This is real data that I received from Terry Speed, UC Berkeley. Here's his explanation of the data:
The western predatory mite Metaseiulus occidentalis is an effective native biological control agent of spider mites in deciduous orchards and vineyards in Western North America. It is being used in integrated pest management programs on applies in Washington, and on graps, strawberries and almonds in California.
Since resistance to some organophosphorous (OP) insecticides was found to develop naturally in M occidentalis, and the species was documented to be an acarine predator of economic importance, it was selected as a candidate for genetic improvement.
The data for this lab involve a carbaryl-OP-sulfur (COS) resistant strain of M occidentalis developed by crossing colonies with field (OP and sulfur) developed resistances with a laboratory-selected carbaryl-OP resistant colony. It is being mass-reared commercially and released in almond orchards in California.
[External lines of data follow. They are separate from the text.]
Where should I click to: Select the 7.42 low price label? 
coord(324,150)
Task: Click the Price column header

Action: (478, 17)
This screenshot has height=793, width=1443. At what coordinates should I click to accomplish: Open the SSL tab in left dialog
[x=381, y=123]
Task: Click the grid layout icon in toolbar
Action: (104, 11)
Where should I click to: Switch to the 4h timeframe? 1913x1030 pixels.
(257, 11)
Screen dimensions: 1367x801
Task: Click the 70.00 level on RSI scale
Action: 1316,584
Our data come from an experiment aimed at elucidating the genetic basis for susceptibility to the insecticide permethrin.
The experiment was carried out in a lab at the Department of Entomology, UCB. Mites were exposed in 11-14 groups of ten to a given dose of permethrin for a fixed interval of time, and the number of mites dead in each group of ten at the end of the interval was recorded. This was done for each of seven doses, expressed in grams of active ingredient per 100 liters.